- _WHAT YOU NEED TO DO_
**A)** Quote the rodeo lawsuit article word for word, between "A preliminary injunction brought" and "in the lawsuit.", inclusive.
**B)** Write the next part of the rodeo lawsuit article, picking up after its final sentence.

- _PAGE EXTRACT_

[start]

Judge rules that PRCA can keep Elite Rodeo Association members out of their rodeos
These are the ERA stakeholders who may not be competing at PRCA rodeos in the near future. The list
Exempt from the ERA/PRCA lawsuit and actions because they’re not members of the PRCA.
Sarah Rose Mcdonald
Team Roping Headers
Team Roping Heelers
Clay O’Brien Cooper
Saddle Bronc Riding
Bull Riders TBA
On Thursday, Feb. 4, the first ruling in what will likely be a long battle was made in the lawsuit between two rodeo associations.
A preliminary injunction brought by plaintiffs Elite Rodeo Association (ERA), Trevor Brazile, Bobby Mote, and Ryan Motes against the Pro Rodeo Cowboys Association was denied, meaning that ERA members who are owners in the association will not be allowed to compete at PRCA events till a determination has been made in the lawsuit.
U.S. District Judge Barbara Lynn concluded that “Plaintiffs have not made a clear showing that they will suffer irreparable harm absent a preliminary injunction, nor that they are likely to succeed on the merits of their claims.”
The PRCA issued a bylaw in September that stated that anyone with a financial interest in another rodeo association (that represented two or more of the standard rodeo events) could not compete at PRCA rodeos. Because the ERA was initially set up so that all members were owners, it prevented all ERA athletes from competing at PRCA events.

[end]

- _DATA SEGMENT_
[start]

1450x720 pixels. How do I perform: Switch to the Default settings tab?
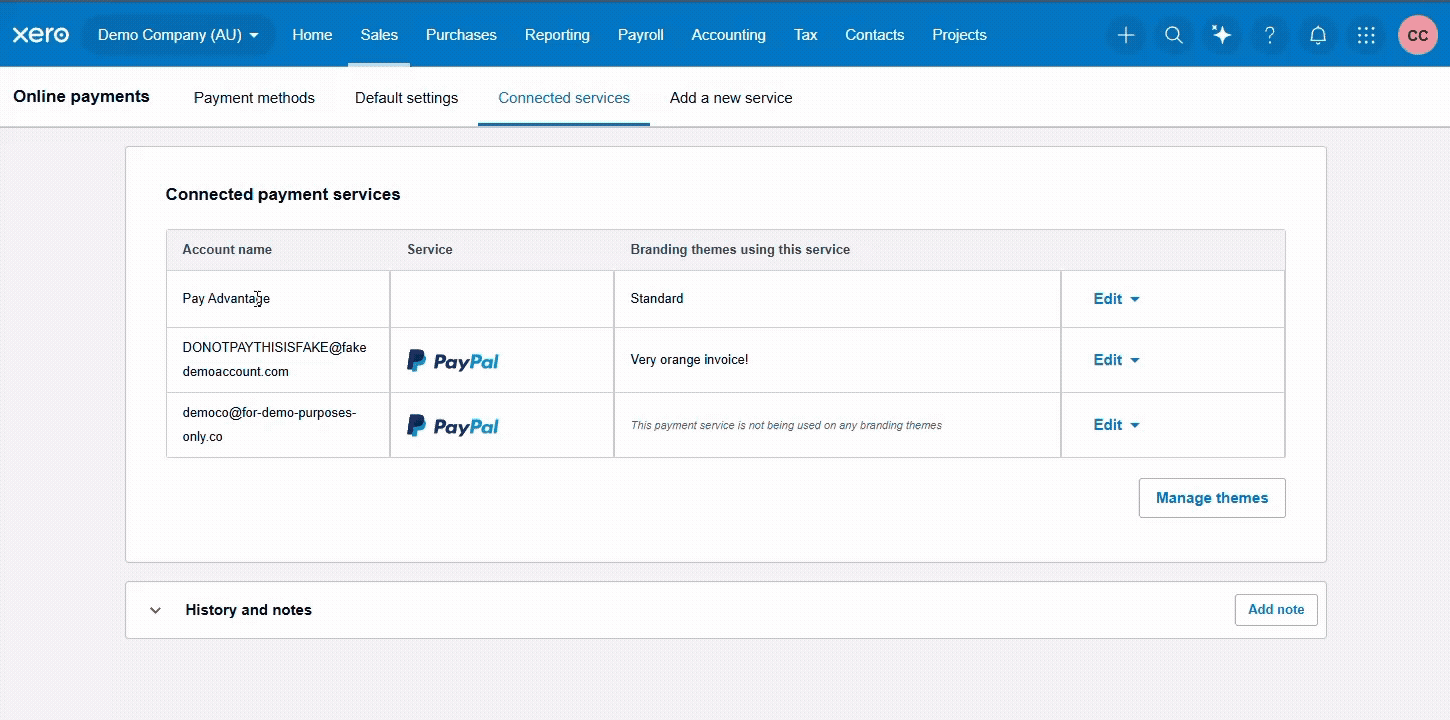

[end]

- _ANSWERS TO THE TASKS_
**A)**
A preliminary injunction brought by plaintiffs Elite Rodeo Association (ERA), Trevor Brazile, Bobby Mote, and Ryan Motes against the Pro Rodeo Cowboys Association was denied, meaning that ERA members who are owners in the association will not be allowed to compete at PRCA events till a determination has been made in the lawsuit.

**B)**
Now, according to ERA spokesperson Holly DeLaune, of the 87 ERA members, 15 percent of them are no longer owners, but contestants only.
“A common misconception is that 15 percent are walking away from the ERA,” she said. “In reality, the 15 percent are staying, but have given up their ownership under much duress so that they can be in compliance with the bylaws and attend PRCA rodeos as well as ERA events. Many of them have contractual obligations to sponsors that require them to attend PRCA events.
“This group has pledged their commitment to make ERA events their first priority in their rodeo schedules – they will compete in both associations.”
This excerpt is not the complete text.